Saved data entries:
========

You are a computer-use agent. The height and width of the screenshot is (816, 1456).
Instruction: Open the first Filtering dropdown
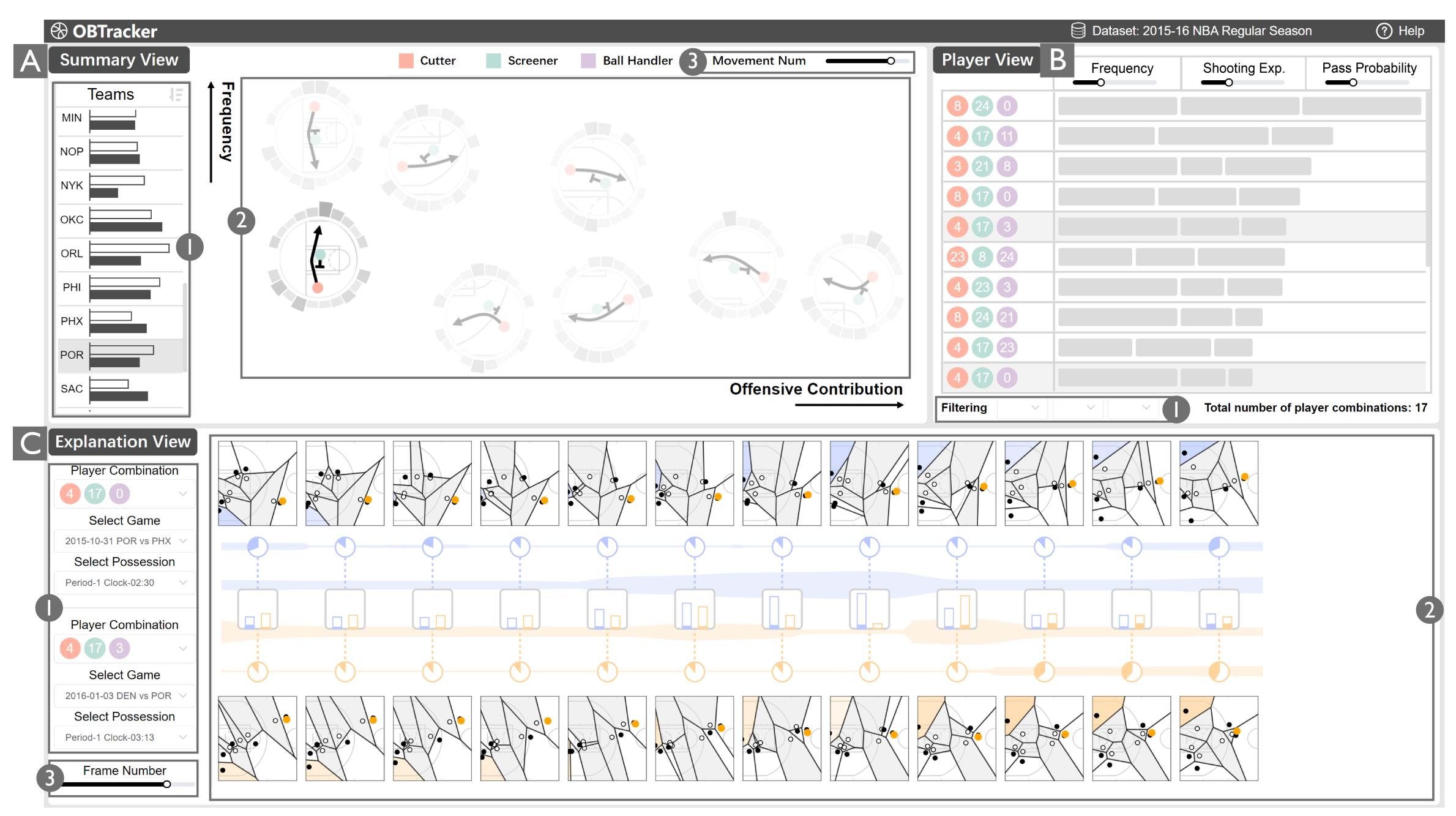(1021, 408)
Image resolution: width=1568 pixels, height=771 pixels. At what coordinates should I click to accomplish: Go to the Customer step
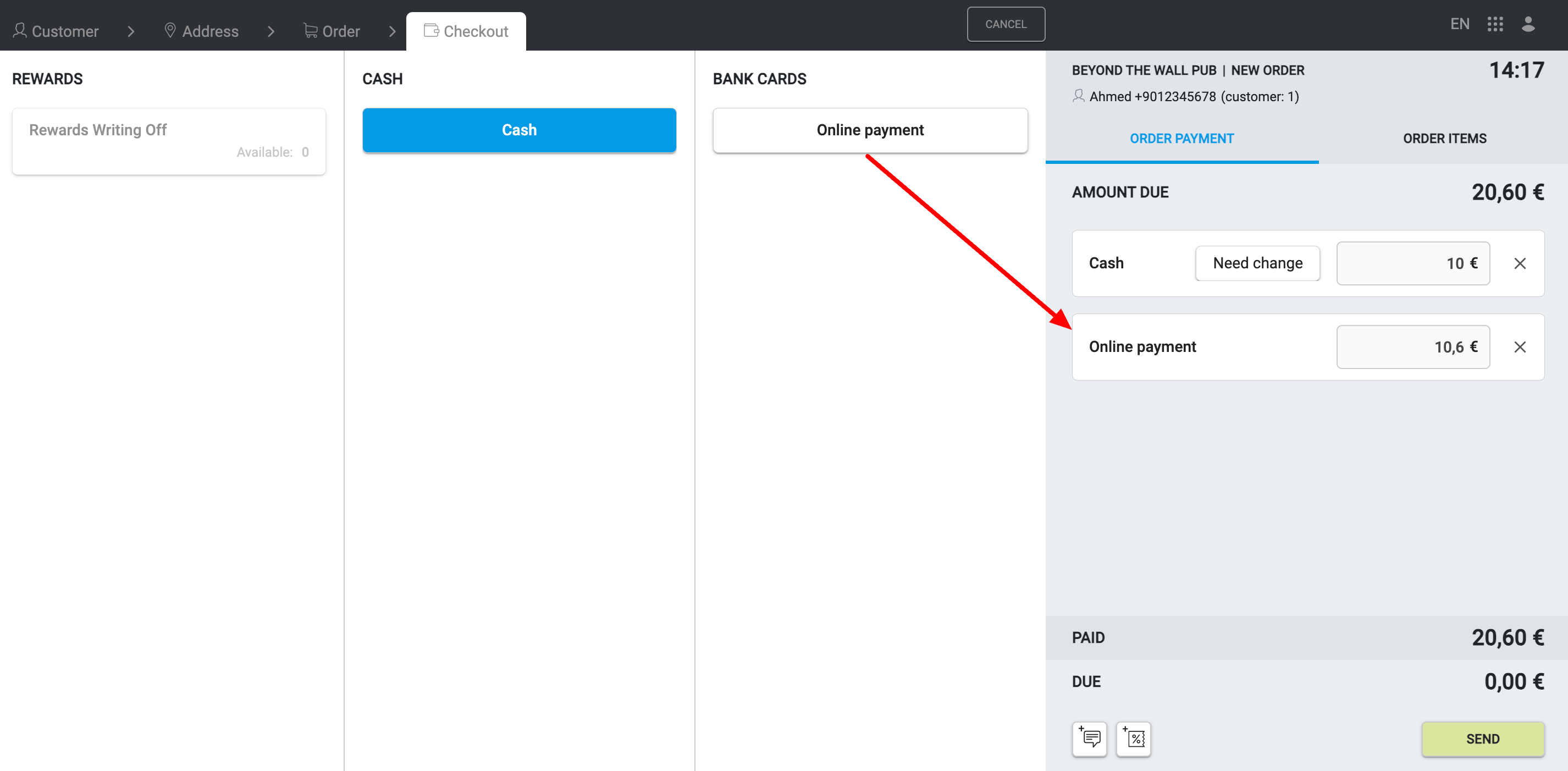56,31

========

WORK TO COMPLETE »
Would you retype each line above exactly and skip every image?

EXPECTED ANSWER »
You are a computer-use agent. The height and width of the screenshot is (816, 1456).
Instruction: Open the first Filtering dropdown
(1021, 408)
Image resolution: width=1568 pixels, height=771 pixels. At what coordinates should I click to accomplish: Go to the Customer step
56,31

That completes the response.